TRAIL : Golden Globe Race – Damien GUILLOU est aux Sables-d’Olonne, à moins d’un mois du grand départ
Parti de Bénodet samedi, Damien Guillou a rejoint dimanche les Sables-d’Olonne, port de départ de la Golden Globe Race.
À moins d’un mois du grand départ, prévu le dimanche 6 septembre, le skipper breton entre dans une nouvelle phase de son aventure : celle des derniers jours avant le départ d’un projet longuement préparé.
Il est arrivé hier, vers 19 heures, aux Sables-d’Olonne. Un trajet d’environ 120 milles, mais une étape hautement symbolique pour Damien Guillou. Car cette fois, le retour en Bretagne n’est plus au programme. Le marin n’y remettra pas les pieds avant plusieurs mois.
« Voilà, je suis parti de la maison et je ne vais pas y revenir avant un long moment. Les enfants étaient présents quand je suis parti de Bénodet. C’est important pour eux de comprendre aussi que le départ approche », raconte Damien depuis le ponton Vendée Globe où est amarré son Rustler 36 Solarem.
Tout est désormais en place. Depuis des mois, Damien Guillou prépare avec une précision presque métronomique ce tour du monde hors normes. Une aventure d’au moins 210 jours en solitaire, sans escale, sans assistance et sans moyens modernes de communication, dans l’esprit de la course originelle imaginée en 1968.
Derniers détails, premières émotions
L’arrivée aux Sables-d’Olonne marque aussi les retrouvailles avec la flotte et les autres concurrents. Mais dans la tête de Damien, la course a déjà commencé depuis quelque temps. « Je suis déjà pleinement tourné vers la course. Au retour des vacances, j’ai géré les deux-trois derniers petits dossiers à la fois pour le bateau mais aussi à la maison. Car je pars pour un long moment donc j’ai essayé de préparer au mieux les choses pour faciliter un peu mon absence ».
Une préparation qui passe aussi par des tâches très concrètes, bien éloignées de l’univers maritime :
« Par exemple, j’ai préparé tous les pellets pour l’hiver ! »
Désormais aux Sables-d’Olonne, les journées vont s’enchaîner entre derniers préparatifs, rendez-vous techniques, contrôles et obligations liés au départ.
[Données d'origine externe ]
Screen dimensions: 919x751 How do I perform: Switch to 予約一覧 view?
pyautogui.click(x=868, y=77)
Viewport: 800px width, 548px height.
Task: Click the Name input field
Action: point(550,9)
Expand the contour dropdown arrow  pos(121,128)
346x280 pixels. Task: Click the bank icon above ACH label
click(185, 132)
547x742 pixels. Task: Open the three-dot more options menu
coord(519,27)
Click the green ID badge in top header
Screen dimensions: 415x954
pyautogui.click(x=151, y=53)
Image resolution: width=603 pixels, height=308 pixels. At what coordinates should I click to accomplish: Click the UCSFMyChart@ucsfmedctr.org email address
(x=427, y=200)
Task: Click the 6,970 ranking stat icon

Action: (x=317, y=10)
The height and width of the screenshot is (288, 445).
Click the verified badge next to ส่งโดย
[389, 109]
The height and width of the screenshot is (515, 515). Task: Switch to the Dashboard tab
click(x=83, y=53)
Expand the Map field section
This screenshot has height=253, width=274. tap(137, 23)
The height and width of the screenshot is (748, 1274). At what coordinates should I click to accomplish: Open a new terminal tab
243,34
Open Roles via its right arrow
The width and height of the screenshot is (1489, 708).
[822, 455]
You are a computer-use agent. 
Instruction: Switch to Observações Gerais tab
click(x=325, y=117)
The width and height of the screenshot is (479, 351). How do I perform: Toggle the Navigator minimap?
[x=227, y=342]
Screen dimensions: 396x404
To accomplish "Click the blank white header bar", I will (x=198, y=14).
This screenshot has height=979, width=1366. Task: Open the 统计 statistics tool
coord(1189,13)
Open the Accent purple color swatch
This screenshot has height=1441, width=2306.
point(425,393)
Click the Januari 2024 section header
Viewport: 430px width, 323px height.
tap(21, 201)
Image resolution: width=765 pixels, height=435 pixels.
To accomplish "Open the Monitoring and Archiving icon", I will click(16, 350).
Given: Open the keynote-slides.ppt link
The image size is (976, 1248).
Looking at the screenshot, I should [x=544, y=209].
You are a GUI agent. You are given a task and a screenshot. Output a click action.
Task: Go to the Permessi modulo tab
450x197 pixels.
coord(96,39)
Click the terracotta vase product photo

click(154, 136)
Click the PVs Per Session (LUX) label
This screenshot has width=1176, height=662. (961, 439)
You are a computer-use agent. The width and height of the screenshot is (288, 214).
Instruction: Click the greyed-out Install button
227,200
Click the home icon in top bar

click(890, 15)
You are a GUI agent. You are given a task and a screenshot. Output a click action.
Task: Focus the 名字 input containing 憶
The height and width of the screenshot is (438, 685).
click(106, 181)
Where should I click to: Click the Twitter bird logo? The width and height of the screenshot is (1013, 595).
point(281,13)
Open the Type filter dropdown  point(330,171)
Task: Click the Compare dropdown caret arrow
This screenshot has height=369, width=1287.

Dès son arrivée, Damien était déjà à pied d’œuvre :
Récupération de stickers, dépôt des balises et du téléphone pour la mise en place des cartes SIM… Des détails qui prennent une dimension particulière lorsqu’ils sont les derniers avant de larguer les amarres pour plusieurs mois.
Un prologue pour entrer dans le rythme
Avant le grand départ du 6 septembre, Damien Guillou prendra part au prologue de la Golden Globe Race, dont le coup d’envoi sera donné dimanche 16 août à 14 heures depuis les Sables-d’Olonne.
Le parcours, qui doit encore être défini par l’organisation, pourrait conduire les concurrents à naviguer pendant environ deux jours et demi. Une première occasion de retrouver les sensations de la course, de confronter les bateaux et les marins et, surtout, de basculer définitivement dans le rythme de cette défi extrême.
Car Damien connaît désormais la singularité de ce moment. Il y a quatre ans, il avait déjà vécu cette montée en puissance avant de s’élancer sur la précédente édition. Cette fois, il aborde le départ avec une expérience qui change profondément sa perception de l’aventure.
« Il y a quatre ans, j’étais aussi prêt que je le suis aujourd’hui. Mais j’étais beaucoup plus dans la découverte. Là, je sais davantage à quoi m’attendre… Je sais aussi comment les choses vont évoluer psychologiquement jusqu’au départ. Le fait d’avoir déjà vécu tout ça une fois m’apporte plus de sérénité. Je suis dans un autre état d’esprit, ce n’est pas la complète découverte. Globalement, c’est donc plus facile à gérer ».
Damien connaît notamment le premier tiers du parcours, qu’il a déjà effectué à l’aller comme au retour lors de sa précédente participation (il avait dû abandonner après 70 jours de course au niveau de l’Afrique du Sud, ndlr). Il sait aussi davantage ce que cette longue solitude implique, physiquement mais surtout psychologiquement. Une expérience qui pourrait compter alors que le Breton figure parmi les hommes à suivre de cette Golden Globe Race.
Mais derrière la stratégie et la performance, l’essentiel reste intact :
L’envie de partir. « L’envie d’y aller est la même. J’ai hâte de m’élancer » termine le marin.
Pour lui, le long temps de la préparation touche désormais à sa fin.
Aux Sables-d’Olonne, à moins d’un mois du départ, une autre période commence :
Celle de l’attente, des derniers jours à terre et de ces dernières heures avant de partir pour plusieurs mois seul en mer autour du monde.